The boat landing and settlement along the right bank of the Mississippi River opened sometime prior to 1831. There was a Planter's Hotel in the settlement as of 1836. New Carthage was located in Concordia Parish before Madison Parish was set apart in 1838. According to one account it preceded Vidalia as the original Concordia parish seat. A riverboat passenger of 1838 recorded in his diary, "Left Vixburg on th 7th, lay at New Carthage on 8th. Found the citizens preparing for a ball and celebration of 8th Jan.

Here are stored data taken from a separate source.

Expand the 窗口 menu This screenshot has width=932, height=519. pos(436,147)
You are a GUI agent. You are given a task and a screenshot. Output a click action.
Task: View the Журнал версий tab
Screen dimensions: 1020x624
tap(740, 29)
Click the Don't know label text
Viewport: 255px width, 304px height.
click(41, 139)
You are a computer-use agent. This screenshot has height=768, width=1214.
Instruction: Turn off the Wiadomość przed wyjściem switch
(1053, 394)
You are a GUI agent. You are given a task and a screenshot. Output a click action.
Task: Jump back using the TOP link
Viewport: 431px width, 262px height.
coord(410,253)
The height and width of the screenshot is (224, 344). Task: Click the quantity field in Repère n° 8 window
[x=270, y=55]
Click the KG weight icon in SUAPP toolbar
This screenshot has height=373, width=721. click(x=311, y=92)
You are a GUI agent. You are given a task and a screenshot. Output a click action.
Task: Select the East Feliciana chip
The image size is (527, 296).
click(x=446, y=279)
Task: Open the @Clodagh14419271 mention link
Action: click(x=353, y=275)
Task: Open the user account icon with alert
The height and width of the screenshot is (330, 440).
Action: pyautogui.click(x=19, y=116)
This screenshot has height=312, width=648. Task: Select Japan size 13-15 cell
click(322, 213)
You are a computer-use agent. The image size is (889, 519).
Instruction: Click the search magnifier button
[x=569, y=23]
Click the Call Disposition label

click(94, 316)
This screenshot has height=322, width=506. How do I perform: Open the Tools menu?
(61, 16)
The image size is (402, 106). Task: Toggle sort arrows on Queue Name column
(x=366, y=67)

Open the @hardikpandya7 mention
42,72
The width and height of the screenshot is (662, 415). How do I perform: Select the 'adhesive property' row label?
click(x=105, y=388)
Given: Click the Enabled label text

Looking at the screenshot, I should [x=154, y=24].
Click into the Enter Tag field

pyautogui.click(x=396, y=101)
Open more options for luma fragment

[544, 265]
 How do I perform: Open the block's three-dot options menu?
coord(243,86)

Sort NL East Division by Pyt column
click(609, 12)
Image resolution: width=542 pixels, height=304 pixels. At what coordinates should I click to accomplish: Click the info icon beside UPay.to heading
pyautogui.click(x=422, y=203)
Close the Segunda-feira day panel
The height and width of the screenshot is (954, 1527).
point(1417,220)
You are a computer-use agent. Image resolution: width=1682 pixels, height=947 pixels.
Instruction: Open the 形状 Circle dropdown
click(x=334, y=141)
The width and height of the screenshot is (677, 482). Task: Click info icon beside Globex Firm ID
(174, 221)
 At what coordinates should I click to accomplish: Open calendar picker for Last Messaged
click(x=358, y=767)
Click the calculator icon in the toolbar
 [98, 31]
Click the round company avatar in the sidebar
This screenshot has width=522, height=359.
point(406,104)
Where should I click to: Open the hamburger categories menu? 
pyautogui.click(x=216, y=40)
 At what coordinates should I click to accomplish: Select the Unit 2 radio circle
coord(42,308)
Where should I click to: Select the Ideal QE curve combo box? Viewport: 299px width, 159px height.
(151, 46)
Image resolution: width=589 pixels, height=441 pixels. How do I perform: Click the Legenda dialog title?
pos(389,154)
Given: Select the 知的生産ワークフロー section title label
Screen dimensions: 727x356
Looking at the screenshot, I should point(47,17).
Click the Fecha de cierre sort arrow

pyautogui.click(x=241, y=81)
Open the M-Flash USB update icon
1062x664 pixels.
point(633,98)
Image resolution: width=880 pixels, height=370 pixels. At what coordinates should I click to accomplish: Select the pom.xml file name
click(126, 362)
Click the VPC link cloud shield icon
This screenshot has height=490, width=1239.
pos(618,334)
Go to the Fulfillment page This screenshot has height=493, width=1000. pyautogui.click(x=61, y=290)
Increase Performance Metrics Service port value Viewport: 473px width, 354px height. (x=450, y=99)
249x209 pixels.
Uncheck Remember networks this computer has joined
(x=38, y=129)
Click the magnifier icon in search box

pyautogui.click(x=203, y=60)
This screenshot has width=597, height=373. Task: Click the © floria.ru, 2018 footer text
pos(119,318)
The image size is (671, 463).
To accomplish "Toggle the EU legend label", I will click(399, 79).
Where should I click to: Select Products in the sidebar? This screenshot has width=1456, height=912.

Lay there Sabbath and Monday 8th both for wind."

The Carthage crevasse initially broke through in May 1840, which raised the water level in nearby swampland and eventually reached as far as the Tensas. (A crevasse was essentially a "leak" along the presumed boundary of the river; crevasses were unpredictable and thus problematic for capital investors, albeit often an ecological and geomorphological resource of significant value.) According to the Mississippi Free Trader of Natchez, the crevasse was "about fifty yards in width and about thirty feet deep, from the river to the bayou in the rear of the town. The rupture is below the village, and the water rushes through it with a velocity sufficient to suck in flat boats that coast along that shore. One, laden with hay, was a day or two since drawn in and stove against some timbers and sank. By the present time the rise in the river has probably overflowed the entire front of New Carthage. The irruption of the water through the crevasse has not raised the water in the Roundaway Bayou; it has only augmented the rise lower down and on the Tensas." The opportunity for a government matching grant to improve the levee was ignored until another flood occurred in 1844. As of 1846 the Mississippi River crevasse was continuing to inundate land near New Carthage, so local landowners and businesspeople were attempting to organize funding for a levee improvement project. Potentially navigable inland waterways in the vicinity of New Carthage in 1846 included Roundaway Bayou and Bayou Vidal. There was also a stagecoach route to New Carthage in the 1840s.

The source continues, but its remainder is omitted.